# Airbrushing a case?



## luk3_duk3 (Feb 11, 2005)

I have a beginners airbrush kit that I got for Christmas. I want to paint realistic looking flames on my case, like these... http://www.coeus-inc.com/index.php?i=learn

Do you guys know of a good online tutorial for learning how to do this stuff? I'm really bad at painting, but I can't afford to buy a painted case. I have a Dell case, so I think flames on top of the black case would look pretty cool until I can afford a new computer.


----------



## bry623 (Apr 8, 2002)

I would not recommend painting your case. If you must, take it off and be careful not to get any paint anywhere near any of the components.


----------



## Jason (Dec 30, 2001)

What I do when I paint my cases is do this. Take everything out, so the case is empty. I then wet sand the case until its down to the metal. I use a spray can primer. Cover it completely. Wet sand it again. Primer again. Wet Sand. Spray can paint. Wet sand, paint, wet sand, paint. Usually letting it dry between painting and wet sanding. When wet sanding I usually just try to get it even, not taking anything off except the little bubbles/ridges, and just getting things nice and smooth. To help protect it let it sit for 24-48 hours then get a good quality car wax, and wax it.

Also I'll see if I can find a better tutorial.


----------



## Wozer (Oct 3, 2004)

not all case parts are metal..hence some investigation into whether or not the paint you want to apply is compatible is in order...also, if spraying over existing paint same investigation is in order...

**SUPPLIED MATERIAL:**
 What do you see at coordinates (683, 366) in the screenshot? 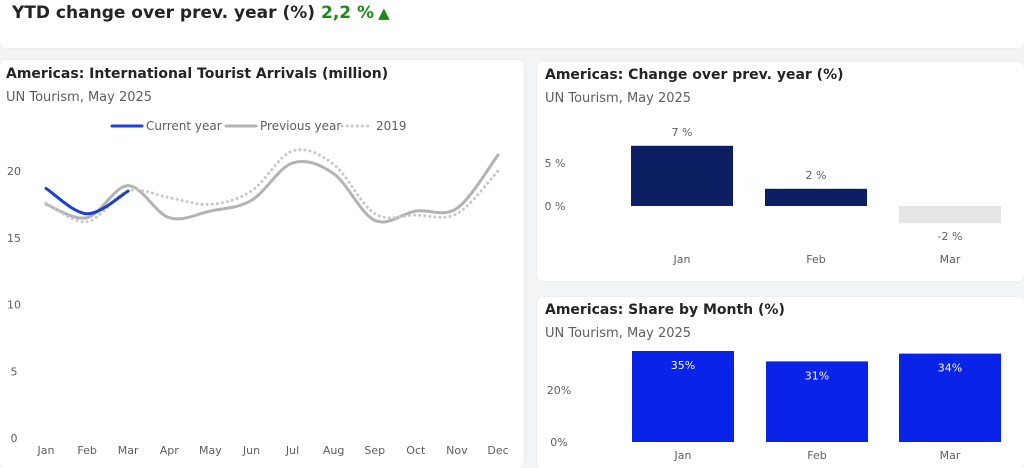
I see `data-label: 35%` at bounding box center [683, 366].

**TASKS AND EXERCISES:**
- a) List the usernames of everyone who posted in the case-airbrushing thread.
- b) Carry the case-airbrushing thread forward, starting after the last post shown.

**RESPONSES BY ITEM NUMBER:**
- a) luk3_duk3, bry623, Jason, Wozer

- b)
going to bare metal as danrak notes gets rid of said issues..

wet sanding should be done with a minimum of 300 grit wet/dry paper, I use 500 grit...and as danrak noted, said sanding is just to get rid of imperfections (dust, bubbles (?), orange-peel)...one thing to note here is that many 'paints' do not create an amalgamous layer..i.e. each layer is separate and distinct, so if you sand through a layer, it will leave what is called a 'witness ring'...lacquers are the opposite of this..each layer eats into the previous layer and you end up with a pretty much solid layer of the product at the end, hence wet sanding can go through a layer, and pretty much leave no mistakes...


----------



## marcmcnally (Feb 5, 2005)

*What about Laptops?*

I know this isn't the laptop thread, but what options are available for customizing the appearance of a laptop....I mean, talk about boring..they all look exactly the same except for the apples that have the cool blue apple thing (but their apples). Can you paint laptops? Any other ideas on customizing?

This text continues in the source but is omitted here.